EXTRACTED ENTRIES START

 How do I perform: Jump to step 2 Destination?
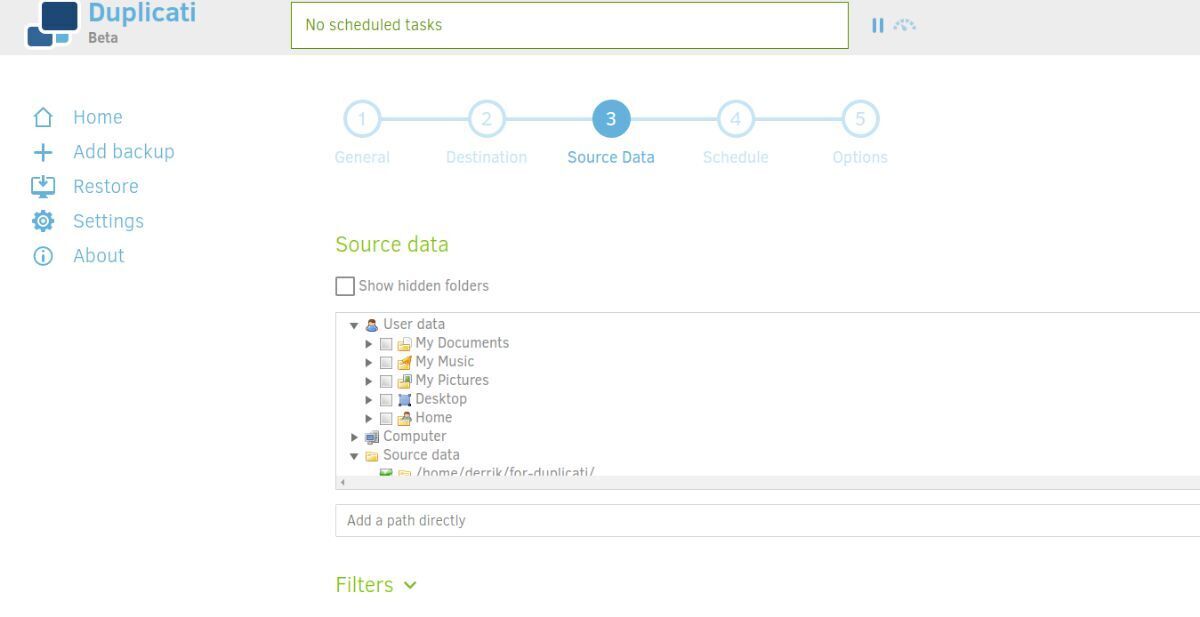pos(486,120)
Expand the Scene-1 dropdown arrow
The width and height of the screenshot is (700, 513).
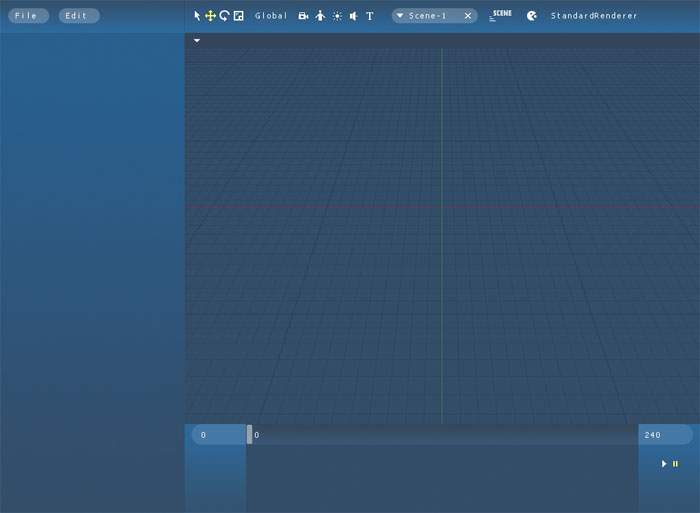coord(400,16)
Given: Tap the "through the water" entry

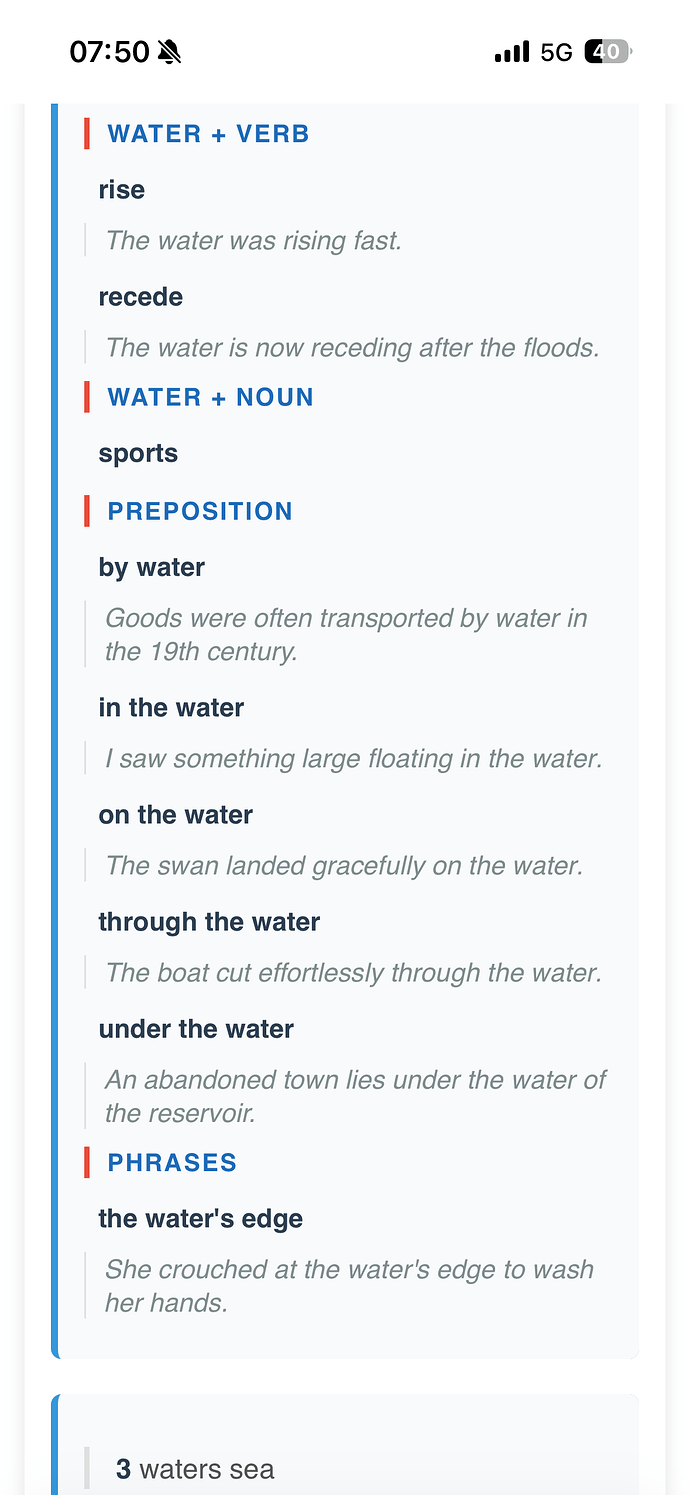Looking at the screenshot, I should [209, 922].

EXTRACTED ENTRIES END

> **ABOUT THIS TASK**
When you reach the line that contains "The width and", start reproducing, and continue word for word to the end of the records; skip all pictures.

> **EXERCISE SOLUTION**
The width and height of the screenshot is (700, 513).
coord(400,16)
Given: Tap the "through the water" entry

Looking at the screenshot, I should [209, 922].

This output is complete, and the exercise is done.